*** EXTRAIT ***
Les Procureurs Généraux A. Havugiyaremye (à g) et S Brammertz
L’Ambassadeur de la France au Rwanda, Antoine Anfré, a lancé la Journée du Droit, 1ère Edition, qui a débuté par deux présentations faites par le Procureur Général du Rwanda Aimable Havugiyaremye, et par le Procureur du Mécanisme International exerçant Fonctions résiduelles des Tribunaux Pénaux, Serge Brammertz.
Le Procureur Général a dressé le tableau d’un Rwanda délabré après le génocide de 1994 qui a fait plus d’un million de morts, avec beaucoup de pertes matérielles. Les rues, les maisons, les vallées, les collines, étaient partout peuplées de cadavres. Quand le génocide a été commis, le Rwanda ne disposait pas de lois pour sanctionner ce crime qui n’existait pas dans le pays. Il a alors adopté une loi sur le génocide pour commencer les procès y relatifs.
« En 2002, seulement sept mille cas de génocide avait été jugés. A ce rythme, il fallait attendre plus de cent ans pour juger les 200 mille détenus surpeuplant les prisons et accusés de crimes de génocide. La force créatrice d’un peuple refusant de mourir innova avec les Juridictions Gacaca inspirés de la justice traditionnelle réconciliatrice du pays », a indiqué Havugiyaremye.
Le Rwanda commença des formations de six mois pour les juges, mais aussi pour les enquêteurs. L’on s’occupa de rentrer les 3,5 millions de réfugiés éparpillés dans les pays voisins. Traumatismes, peurs et cœurs brisés, constituaient l’image d’un pays de souffrances et de privations.
*** DONNÉES ***
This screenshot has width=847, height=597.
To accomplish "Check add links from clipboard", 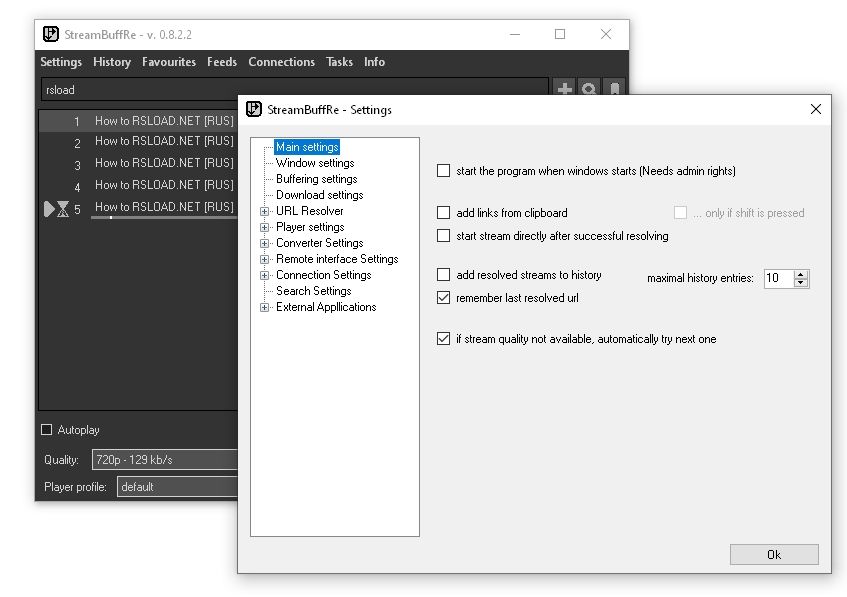I will pyautogui.click(x=444, y=213).
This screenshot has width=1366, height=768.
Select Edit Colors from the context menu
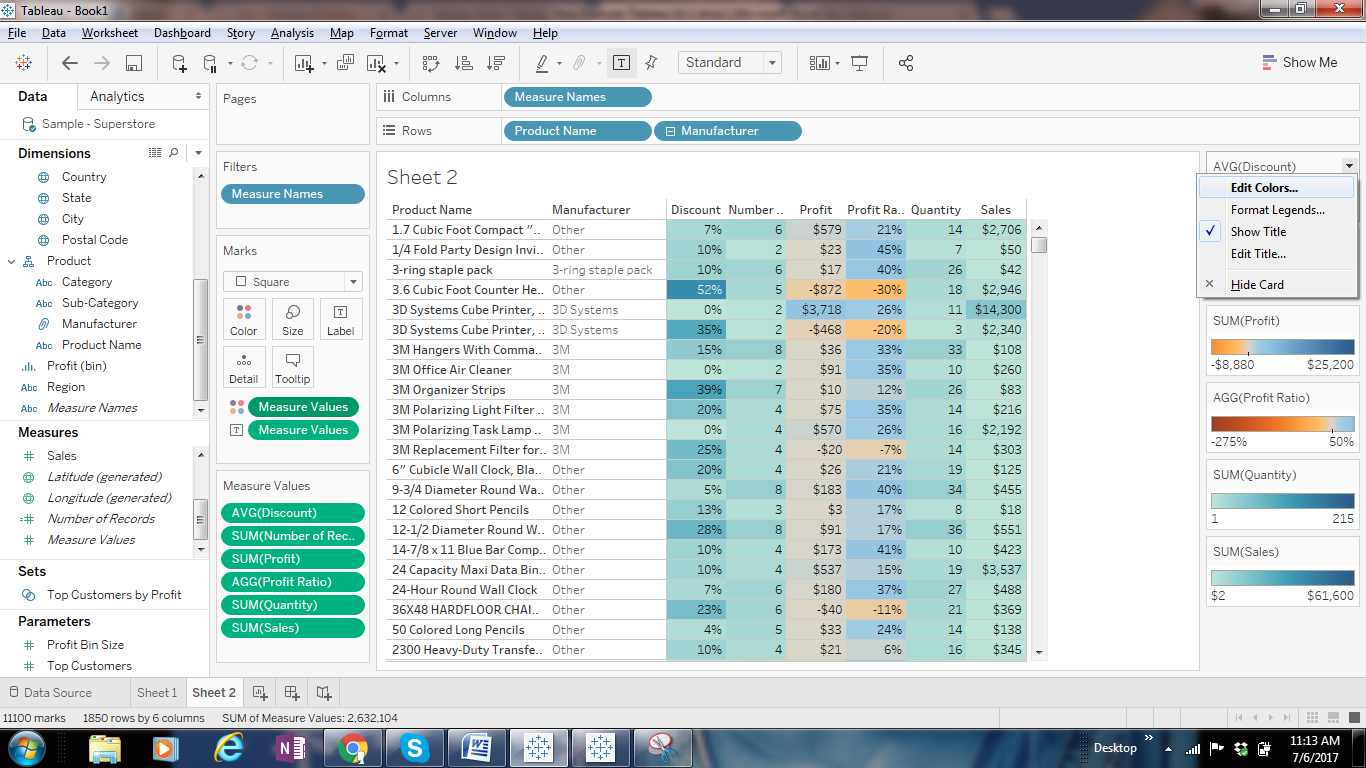[1264, 188]
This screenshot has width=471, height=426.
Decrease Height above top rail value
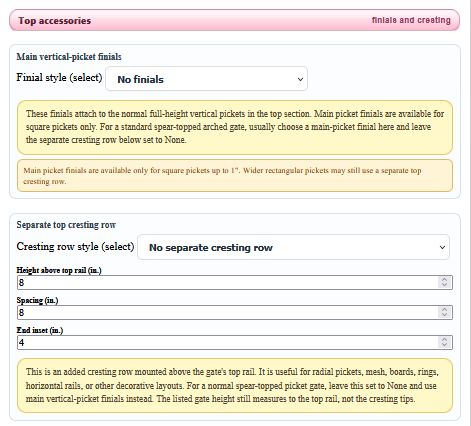coord(444,286)
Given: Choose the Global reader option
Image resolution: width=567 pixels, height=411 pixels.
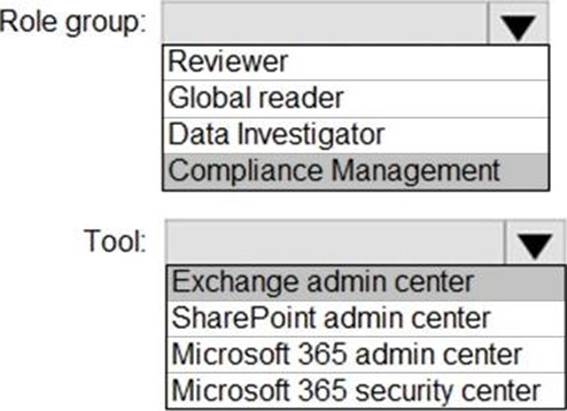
***
#### VOTRE TRAVAIL:
1 > D'après l'extrait, combien de cas de génocide avaient été jugés en 2002 ?
2 > Quels lieux l'extrait décrit-il comme peuplés de cadavres ? Citez-les tous.
3 > Poursuivez le récit sur la justice au Rwanda après le génocide à partir de sa dernière phrase.
La liste provient d'une autre source que l'extrait.

#### CORRIGÉ:
1 > Seulement sept mille.

2 > Les rues, les maisons, les vallées et les collines.

3 >
Il y avait d’autres défis de restauration de la paix et de la sécurité, de la loi et de l’ordre, du tissu national. Il fallait redonner l’espoir au pays, changer la souffrance en une force créatrice. L’on évita la souffrance et l’on mit en place une justice de réconciliation et d’unité. L’on créa des triages dans les prisons pour libérer quelques suspects âgés, mineurs, malades, pour des raisons humanitaires, et pour désengorger des prisons bondées.
Pour le Procureur du Mécanisme International qui poursuit les activités du TPIR, l’on ne s’attendait pas au départ à la création du TPR pour le Rwanda. Mais au regard e la Convention sur le génocide de 1948 et de l’ampleur des crimes massifs au Rwanda, le conseil de sécurité opta pour un TPIR. Les actes de viols et autres crimes sexuels furent intégrés comme des éléments constitutifs du génocide.
Les premiers jugements d’Arusha ont prononcé des condamnations. Et les aveux du Premier Ministre Jean Kambanda firent éclater une vérité qui éclaira les juges et l’opinion. La traque des planificateurs du génocide n’a pas été aisée. Il a fallu beaucoup d’années pour arrêter Kabuga et Kayisheme et d’autres que l’on commence à juger en Europe, explique-t-il.
Face à l’idéologie du génocide et à des actes de génocide en cours à l’est de la RDC, le procureur reconnaît que cette situation est alarmante, surtout qu’il n’y a pas encore une investigation pour faire suffisamment de lumière sur cette situation affligeante.
Le Procureur Général Havugiyaremye a reconnu les efforts significatifs de la France, Belgique, Hollande et d’autres pays qui jugent ou extradent les criminels du génocide.
L’Ambassadeur Antoine Anfré lançant la Journée du Droit
Notons que pour le moment, l’Ambassade de France à Kigali est dotée d’un responsable, le Colonel Laurent Lesaffre pour accélérer les procès de justice des génocidaires rwandais résidents en France. C’est un officier de liaison entre divers services de lutte contre les crimes contre l’humanité.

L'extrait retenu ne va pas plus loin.